U mojej cioci Ewy był od zawsze, popularny w tym czasie stoliko-schowko-stołek, w kształcie klepsydry, dwustronny, ze zdejmowaną pokrywką *, wykonany z jasnego szarobeżowego w kierunku bieli tworzywa. Nic szałowego, ale trendowego na tamte czasy i teraz też.
Bawiłyśmy się tym “stoliczku nakryj się” z moją przyjaciółką Maką niezliczone ilości razy, zawsze spełniając wyśrubowane przez nas standardy funkcjonalności. Taboret często stawał się eleganckim stołem hotelowym, albo schowkiem na modne szale piosenkarek — tak bawiłyśmy się na zmianę w diwy estradowe i hotelową obsługę, było nam wszystko jedno, ale stołek zawsze towarzyszył nam w budowanych scenografiach. Bardzo ciepłe wspomnienie tworzenia struktur zabaw, budowania, wymyślania, odgrywania postaci i znowu budowania.
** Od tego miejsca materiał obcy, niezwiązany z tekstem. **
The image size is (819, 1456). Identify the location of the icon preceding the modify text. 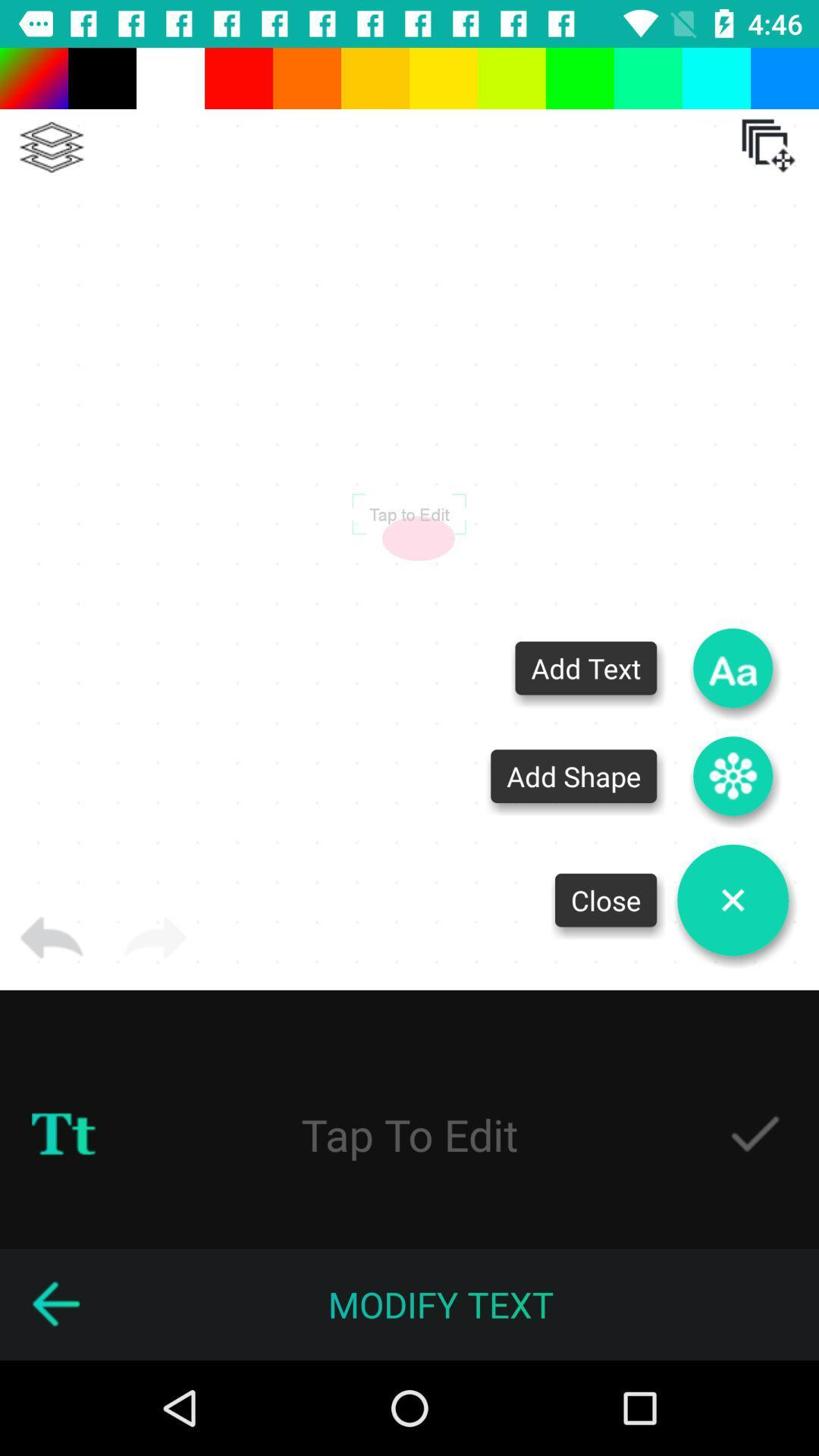
(55, 1304).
Ale wracając do stolkia … I tak kiedy w podróży, ale takiej dalekiej, te jednak sprzyjają złapaniu dystansu i pomyśleniu o sobie, o pracy z innej perspektywy, poczułam nagłą wenę — duże słowo w odniesieniu do małego stolika, który zaraz miał w koncepcji powstać, wydarzyło się coś nieprzewidzianego. Było to bardzo świeże, ale z nutą nostalgii odczucie twórcze.
Zaczęłam, prawie na serwetce, a tak naprawdę w hotelowym notesiku, skrobać przychodzące w głowie kształty, wzorki, linie. Ostatecznie postanowiłam je zsyntetyzować i powstał obrys, który jak na niego spojrzałam, przypomniał tamten stoliczek z lat 70. w domu mojej cioci.
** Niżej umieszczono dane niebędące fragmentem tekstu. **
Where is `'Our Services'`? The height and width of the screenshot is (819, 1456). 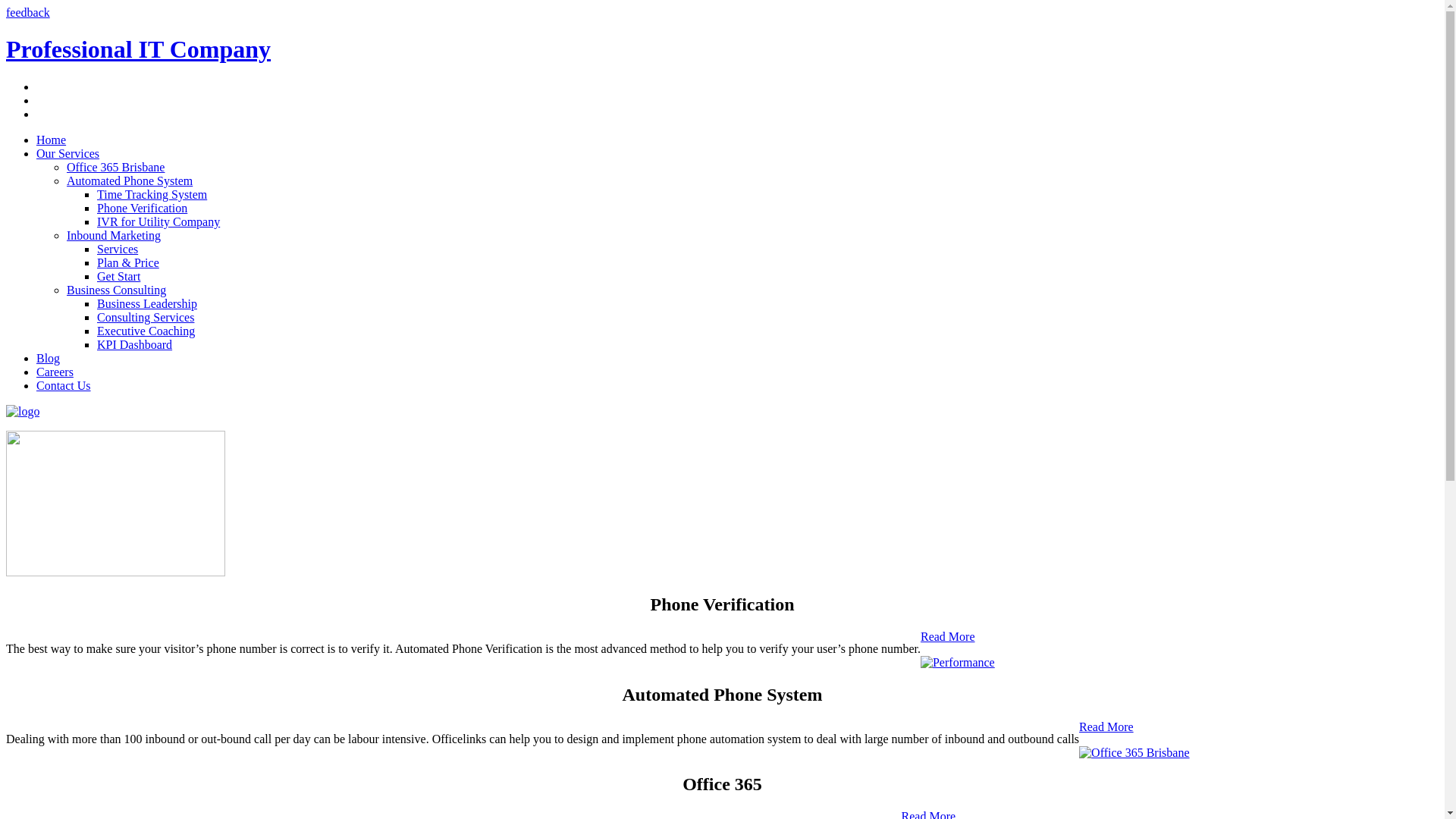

Wydaje się, że wszystko odkrywamy na nowo, zresztą nie tylko projektując, ale tak naprawdę zabieramy ze sobą wspomnienia i doświadczenia, które drzemią gdzieś w szufladkach naszego mózgu i czasem te wklejki z przeszłości w najmniej oczekiwanych chwilach, np. kilka tysięcy kilometrów od pracowni, na innym kontynencie, wracają.”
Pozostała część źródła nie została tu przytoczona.